● **Given request**: Retype the following items exactly as they appear.

● **Extracted entries**:
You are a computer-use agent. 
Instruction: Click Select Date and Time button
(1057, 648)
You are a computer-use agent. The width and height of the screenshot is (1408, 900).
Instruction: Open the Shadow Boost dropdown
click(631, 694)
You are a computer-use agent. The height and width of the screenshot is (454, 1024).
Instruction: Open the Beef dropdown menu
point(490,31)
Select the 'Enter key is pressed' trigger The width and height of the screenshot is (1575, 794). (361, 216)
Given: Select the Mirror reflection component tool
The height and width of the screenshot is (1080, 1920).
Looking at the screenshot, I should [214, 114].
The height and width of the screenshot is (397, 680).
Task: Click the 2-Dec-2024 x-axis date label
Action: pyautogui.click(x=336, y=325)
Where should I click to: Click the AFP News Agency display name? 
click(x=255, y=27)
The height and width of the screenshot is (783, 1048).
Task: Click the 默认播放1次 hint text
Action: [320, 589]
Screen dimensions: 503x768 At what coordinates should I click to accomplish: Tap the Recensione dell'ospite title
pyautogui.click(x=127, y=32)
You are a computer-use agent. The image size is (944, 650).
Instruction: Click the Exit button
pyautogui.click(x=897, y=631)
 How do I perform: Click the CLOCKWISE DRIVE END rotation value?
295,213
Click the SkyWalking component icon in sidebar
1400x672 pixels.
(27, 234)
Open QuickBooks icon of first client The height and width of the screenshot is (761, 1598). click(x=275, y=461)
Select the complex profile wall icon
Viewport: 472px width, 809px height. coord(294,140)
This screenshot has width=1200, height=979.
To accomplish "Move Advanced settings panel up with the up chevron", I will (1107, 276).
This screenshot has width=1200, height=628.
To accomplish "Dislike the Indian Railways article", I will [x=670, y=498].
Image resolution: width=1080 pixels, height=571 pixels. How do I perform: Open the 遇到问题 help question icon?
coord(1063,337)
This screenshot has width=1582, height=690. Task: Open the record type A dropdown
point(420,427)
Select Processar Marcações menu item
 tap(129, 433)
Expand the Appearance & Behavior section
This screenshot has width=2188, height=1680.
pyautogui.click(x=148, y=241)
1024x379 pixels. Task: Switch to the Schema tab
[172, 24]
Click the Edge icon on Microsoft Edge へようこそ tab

● **The answer**:
You are a computer-use agent. 
Instruction: Click Select Date and Time button
(1057, 648)
You are a computer-use agent. The width and height of the screenshot is (1408, 900).
Instruction: Open the Shadow Boost dropdown
click(631, 694)
You are a computer-use agent. The height and width of the screenshot is (454, 1024).
Instruction: Open the Beef dropdown menu
point(490,31)
Select the 'Enter key is pressed' trigger The width and height of the screenshot is (1575, 794). (361, 216)
Given: Select the Mirror reflection component tool
The height and width of the screenshot is (1080, 1920).
Looking at the screenshot, I should [214, 114].
The height and width of the screenshot is (397, 680).
Task: Click the 2-Dec-2024 x-axis date label
Action: pyautogui.click(x=336, y=325)
Where should I click to: Click the AFP News Agency display name? 
click(x=255, y=27)
The height and width of the screenshot is (783, 1048).
Task: Click the 默认播放1次 hint text
Action: [320, 589]
Screen dimensions: 503x768 At what coordinates should I click to accomplish: Tap the Recensione dell'ospite title
pyautogui.click(x=127, y=32)
You are a computer-use agent. The image size is (944, 650).
Instruction: Click the Exit button
pyautogui.click(x=897, y=631)
 How do I perform: Click the CLOCKWISE DRIVE END rotation value?
295,213
Click the SkyWalking component icon in sidebar
1400x672 pixels.
(27, 234)
Open QuickBooks icon of first client The height and width of the screenshot is (761, 1598). click(x=275, y=461)
Select the complex profile wall icon
Viewport: 472px width, 809px height. coord(294,140)
This screenshot has width=1200, height=979.
To accomplish "Move Advanced settings panel up with the up chevron", I will (1107, 276).
This screenshot has width=1200, height=628.
To accomplish "Dislike the Indian Railways article", I will [x=670, y=498].
Image resolution: width=1080 pixels, height=571 pixels. How do I perform: Open the 遇到问题 help question icon?
coord(1063,337)
This screenshot has width=1582, height=690. Task: Open the record type A dropdown
point(420,427)
Select Processar Marcações menu item
 tap(129, 433)
Expand the Appearance & Behavior section
This screenshot has width=2188, height=1680.
pyautogui.click(x=148, y=241)
1024x379 pixels. Task: Switch to the Schema tab
[172, 24]
Click the Edge icon on Microsoft Edge へようこそ tab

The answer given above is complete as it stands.